LINCOLN — Jordan Hooper’s ready to enjoy her final run through the Big Ten. It should be a wringer.
The No. 16 Nebraska women’s basketball team is one of the favorites to win the league — perhaps the preeminent favorite — but the race for the conference crown seems more wide open than it did last year. Or the year before.
“There’s no definite ‘W’ on that schedule,” said the 6-foot-2 senior from Alliance. “You have to play really hard. And so does the other team.”
Said coach Connie Yori: “I just don’t see any games that we can look at and say, ‘Oh, well, we’re going to win that by double figures.’ I just don’t see that happening. I think it’s going to be a few possessions late in games to whether you have a great season or whether you have a mediocre season.”
The Huskers’ Big Ten opener — a 66-65 nail-biter over Northwestern — came down to a final, wayward Wildcat shot at the rim. And two road games — beginning with Thursday night’s trip to Michigan State — look equally tough for an NU team that spent the past month inside Pinnacle Bank Arena.
Hooper’s looking forward to it.
“It’s fun,” said Hooper, one of two Big Ten players averaging a double-double. “It’s fun to see there’s no easy games. Those aren’t fun. You come to a good school so you can play good teams.”
According to Hooper, the Spartans qualify.
“They’re really athletic,” she said. “They’re big, they’re strong, they’re physical. They have huge posts.”
Though MSU has a puzzling five-point loss to IPFW on its résumé, it started league play with a 81-56 rout of Minnesota. The Spartans, who advanced to the second round of the NCAA tournament last year, have one of the league’s most experienced backcourts in Klarissa Bell and Kiana Johnson. And their tall front line should challenge a Nebraska frontcourt that requires Hooper and Seward junior Emily Cady to control the post.
Michigan State’s weakness last year — scoring droughts — has been resolved by freshmen Aerial Powers and Tori Jankoska, who combine to average 25 points per game.
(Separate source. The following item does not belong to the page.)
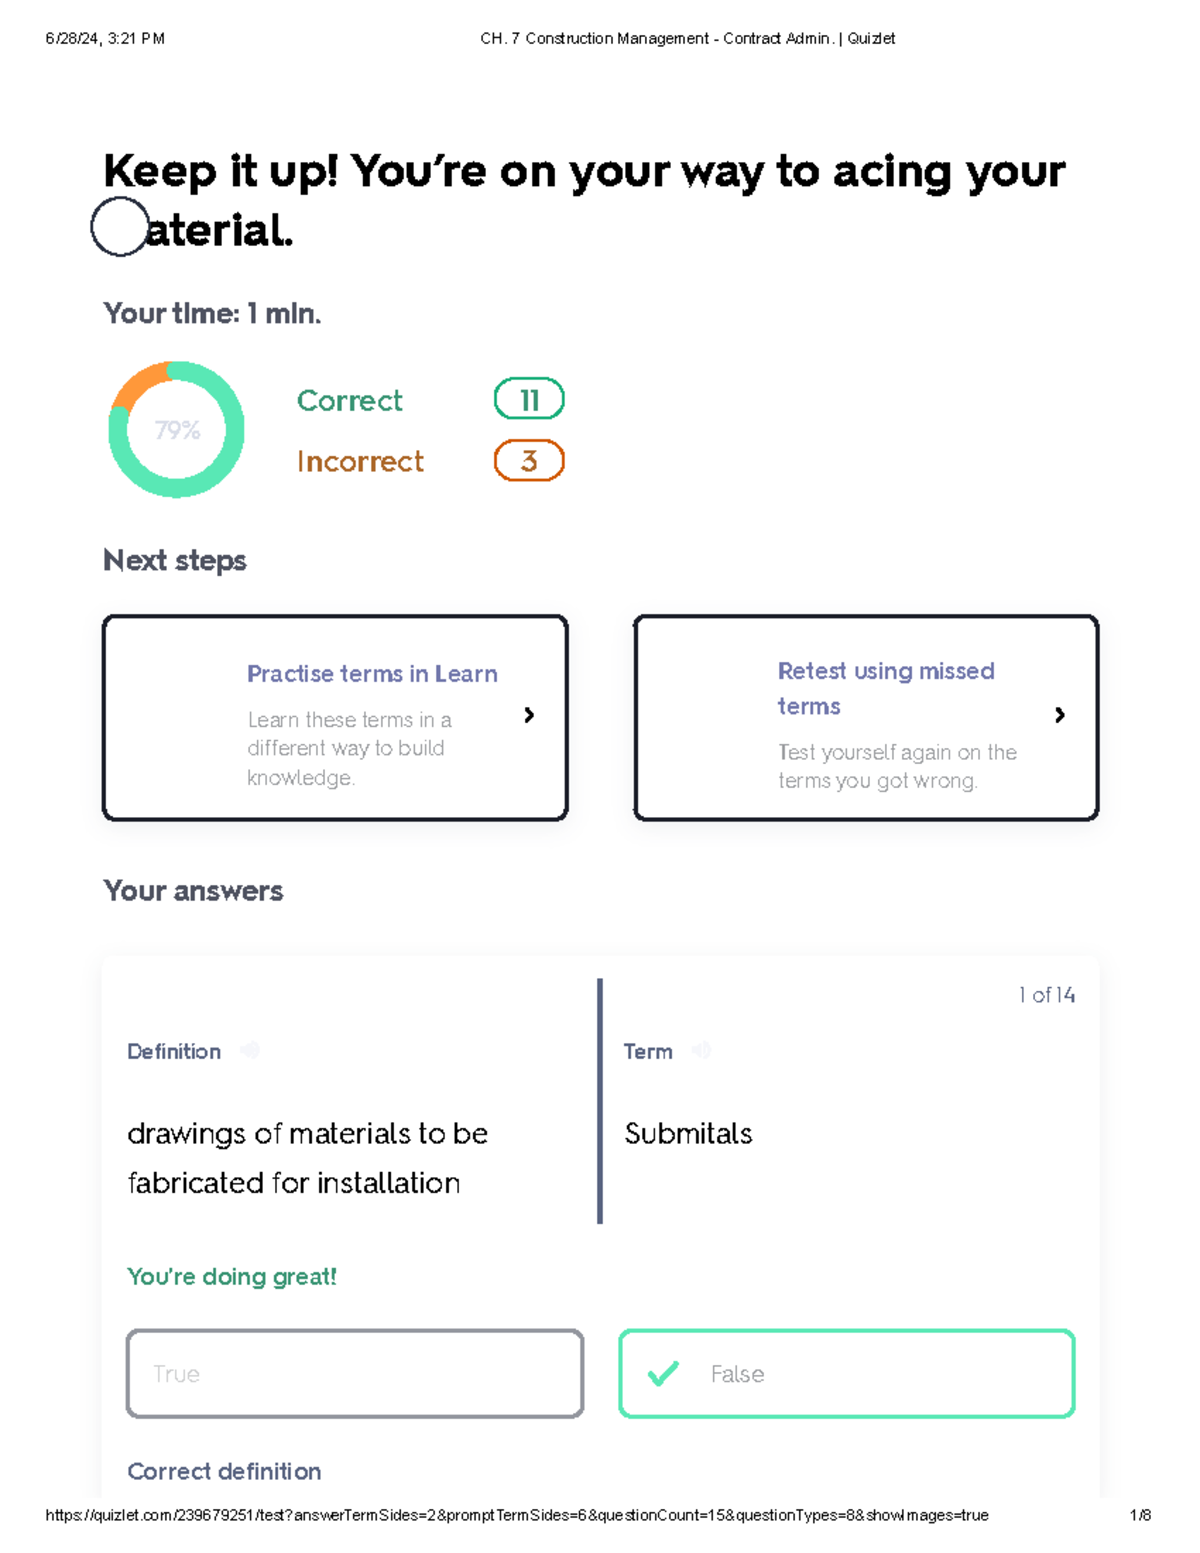The width and height of the screenshot is (1200, 1553).
Task: Click the quizlet.com URL in the page footer
Action: (x=516, y=1515)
The Spartans are scoring 15.2 more points per game this year than last season.
“They’re a really good scoring team,” said Yori, whose Huskers beat Michigan State 59-54 in Lincoln last year. “They’re a better scoring team than they were a year ago. They have more weapons.”
Nebraska’s previous trip to East Lansing’s Breslin Center — a 73-53 loss in 2012 on MSU’s senior day — was perhaps the worst NU has played in the Big Ten, Yori said.
Hooper expects Michigan State’s best shot, in part because Nebraska is seen as a front-runner in a wide-open race.
“We’re going to get everybody’s best shot, no matter what, because of that ranking,” Hooper said. “We go out and play hard no matter what, if we’re ranked 400th or if we’re ranked fourth ... but it does put a bigger target on your back. You have to focus more and be prepared a little bit better.”